FIGURE 5.

Nuclear mortalin causes strong inactivation of p53. A, schematic diagram of mortalin constructs. sp, signal peptide. B, overexpression of mortalin and its p53-binding mutants inhibited etoposide-induced nuclear translocation of p53. Double immunostaining with anti-p53 (green) and anti-mortalin (red) antibodies showed nuclear translocation of p53 in control, mot-A mutant-transfected etoposide-treated cells. Mot-F-, mot-N-, and mot-B-transduced cells showed cytoplasmic retention of p53, as seen by cytoplasmic staining that is colocalized with mortalin and, hence, seen as yellow.

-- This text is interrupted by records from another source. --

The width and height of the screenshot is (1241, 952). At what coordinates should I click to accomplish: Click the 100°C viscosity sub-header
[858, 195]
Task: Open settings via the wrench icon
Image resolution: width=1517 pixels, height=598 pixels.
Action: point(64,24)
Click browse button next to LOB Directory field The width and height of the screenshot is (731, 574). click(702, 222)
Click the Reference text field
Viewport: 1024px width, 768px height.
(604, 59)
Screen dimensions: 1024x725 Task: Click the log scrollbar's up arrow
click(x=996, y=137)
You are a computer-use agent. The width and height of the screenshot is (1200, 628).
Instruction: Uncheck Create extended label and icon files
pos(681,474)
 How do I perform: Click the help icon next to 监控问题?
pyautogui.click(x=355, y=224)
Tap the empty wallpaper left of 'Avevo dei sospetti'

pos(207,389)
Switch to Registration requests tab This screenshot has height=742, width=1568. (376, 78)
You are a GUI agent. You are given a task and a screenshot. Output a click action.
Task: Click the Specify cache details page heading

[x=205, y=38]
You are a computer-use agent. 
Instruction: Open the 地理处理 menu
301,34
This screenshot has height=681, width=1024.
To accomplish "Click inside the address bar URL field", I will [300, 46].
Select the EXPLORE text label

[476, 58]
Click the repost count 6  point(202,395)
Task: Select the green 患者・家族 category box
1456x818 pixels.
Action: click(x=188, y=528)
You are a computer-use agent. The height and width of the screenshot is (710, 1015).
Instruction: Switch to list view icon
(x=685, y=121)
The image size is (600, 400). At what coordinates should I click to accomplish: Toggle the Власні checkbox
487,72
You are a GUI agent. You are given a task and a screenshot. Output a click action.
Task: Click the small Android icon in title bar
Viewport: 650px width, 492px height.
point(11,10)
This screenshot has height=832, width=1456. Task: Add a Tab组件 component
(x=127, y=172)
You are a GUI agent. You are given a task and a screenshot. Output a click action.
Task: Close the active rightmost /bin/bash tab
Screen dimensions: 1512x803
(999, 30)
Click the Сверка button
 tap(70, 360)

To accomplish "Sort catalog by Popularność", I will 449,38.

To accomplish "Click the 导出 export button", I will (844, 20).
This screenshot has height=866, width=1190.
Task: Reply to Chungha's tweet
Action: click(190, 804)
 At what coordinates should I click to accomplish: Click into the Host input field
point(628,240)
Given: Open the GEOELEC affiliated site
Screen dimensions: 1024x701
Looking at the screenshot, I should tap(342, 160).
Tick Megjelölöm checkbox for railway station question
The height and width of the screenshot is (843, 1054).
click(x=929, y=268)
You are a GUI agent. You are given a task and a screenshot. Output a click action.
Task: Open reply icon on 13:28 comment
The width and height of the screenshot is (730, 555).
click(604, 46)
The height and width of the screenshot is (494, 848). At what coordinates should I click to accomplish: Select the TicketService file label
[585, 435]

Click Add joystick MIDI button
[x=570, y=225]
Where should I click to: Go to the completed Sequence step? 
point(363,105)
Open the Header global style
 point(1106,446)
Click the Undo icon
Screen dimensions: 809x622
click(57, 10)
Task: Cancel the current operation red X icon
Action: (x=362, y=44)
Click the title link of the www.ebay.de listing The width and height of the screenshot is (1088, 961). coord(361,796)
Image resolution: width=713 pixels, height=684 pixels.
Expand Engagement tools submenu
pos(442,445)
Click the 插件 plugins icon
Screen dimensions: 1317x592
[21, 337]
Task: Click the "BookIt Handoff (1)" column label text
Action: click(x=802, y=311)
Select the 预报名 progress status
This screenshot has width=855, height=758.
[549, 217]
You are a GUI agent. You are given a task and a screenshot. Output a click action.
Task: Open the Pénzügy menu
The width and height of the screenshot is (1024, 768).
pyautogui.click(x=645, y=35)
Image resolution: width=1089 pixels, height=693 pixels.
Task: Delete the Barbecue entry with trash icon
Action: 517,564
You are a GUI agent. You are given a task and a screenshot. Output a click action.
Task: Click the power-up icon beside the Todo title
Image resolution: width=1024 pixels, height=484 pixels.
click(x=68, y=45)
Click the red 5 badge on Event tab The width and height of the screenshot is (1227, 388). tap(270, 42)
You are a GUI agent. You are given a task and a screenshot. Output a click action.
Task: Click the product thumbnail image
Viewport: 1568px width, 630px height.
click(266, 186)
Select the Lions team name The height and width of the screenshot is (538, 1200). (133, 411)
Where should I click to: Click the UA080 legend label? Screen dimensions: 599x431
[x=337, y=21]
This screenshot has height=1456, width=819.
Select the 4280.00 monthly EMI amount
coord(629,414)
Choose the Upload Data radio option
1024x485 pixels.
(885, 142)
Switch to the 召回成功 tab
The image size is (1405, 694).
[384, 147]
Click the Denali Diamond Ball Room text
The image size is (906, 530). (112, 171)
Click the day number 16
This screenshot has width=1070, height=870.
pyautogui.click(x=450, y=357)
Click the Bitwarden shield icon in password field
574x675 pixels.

C, quantitation of cells with etoposide-induced nuclear translocation of p53. D, coimmunoprecipitation (IP) of mot-F and mot-N with p53. Immunoprecipitated mortalin-myc by anti-myc antibody (Myc-IP) was examined for the presence of p53. Control immunoprecipitation was performed with isotype-matched IgG. Quantitation of p53 precipitated with mortalin-myc is shown. E, a p53-dependent reporter assay showed a stronger inactivation of p53 activity in mot-N-transduced cells. Luc, luciferase. F, coimmunostaining of mortalin and Aurora A revealed a stronger intensity of coimmunostaining (yellow signal) of the two proteins in MCF7/mot-N than MCF/mot-F cells. G, coimmunostaining of mortalin-myc and γ-tubulin showing the presence of aneuploid cells in mot-F and mot-N cells. The cell aneuploidy and anomalies score was higher in mot-N cells.